Task prompt. List each line of the listing below that contains the word "coordinates", reproducing every such line in full.

Dataset content.
□ □ □ □
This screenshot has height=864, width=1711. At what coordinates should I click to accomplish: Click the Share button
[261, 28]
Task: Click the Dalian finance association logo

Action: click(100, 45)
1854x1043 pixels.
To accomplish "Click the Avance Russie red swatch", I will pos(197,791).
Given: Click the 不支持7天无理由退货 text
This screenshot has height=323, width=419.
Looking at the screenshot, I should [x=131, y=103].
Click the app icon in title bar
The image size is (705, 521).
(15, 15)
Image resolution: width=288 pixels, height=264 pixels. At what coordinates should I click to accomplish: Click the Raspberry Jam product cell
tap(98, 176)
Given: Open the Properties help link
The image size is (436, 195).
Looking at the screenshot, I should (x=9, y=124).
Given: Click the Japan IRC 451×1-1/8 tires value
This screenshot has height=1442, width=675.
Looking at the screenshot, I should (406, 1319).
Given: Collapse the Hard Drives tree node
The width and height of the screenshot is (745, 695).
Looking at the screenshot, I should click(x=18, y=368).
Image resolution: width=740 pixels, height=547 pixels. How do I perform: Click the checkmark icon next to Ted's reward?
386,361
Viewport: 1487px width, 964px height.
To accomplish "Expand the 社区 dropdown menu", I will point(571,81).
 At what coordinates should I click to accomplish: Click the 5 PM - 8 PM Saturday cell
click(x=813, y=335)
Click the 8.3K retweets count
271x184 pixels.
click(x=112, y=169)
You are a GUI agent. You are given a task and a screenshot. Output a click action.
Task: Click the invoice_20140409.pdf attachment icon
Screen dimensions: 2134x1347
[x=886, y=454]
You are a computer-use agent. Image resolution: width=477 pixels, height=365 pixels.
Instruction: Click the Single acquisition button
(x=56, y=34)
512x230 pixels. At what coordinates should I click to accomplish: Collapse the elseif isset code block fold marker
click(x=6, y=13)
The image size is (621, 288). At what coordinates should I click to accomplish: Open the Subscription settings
□ □ □ □
Answer to the task.
This screenshot has height=864, width=1711. At what coordinates should I click to accomplish: Click the Share button
Image resolution: width=288 pixels, height=264 pixels. At what coordinates should I click to accomplish: Click the Raspberry Jam product cell
 At what coordinates should I click to accomplish: Click the 5 PM - 8 PM Saturday cell
512x230 pixels. At what coordinates should I click to accomplish: Collapse the elseif isset code block fold marker
The image size is (621, 288). At what coordinates should I click to accomplish: Open the Subscription settings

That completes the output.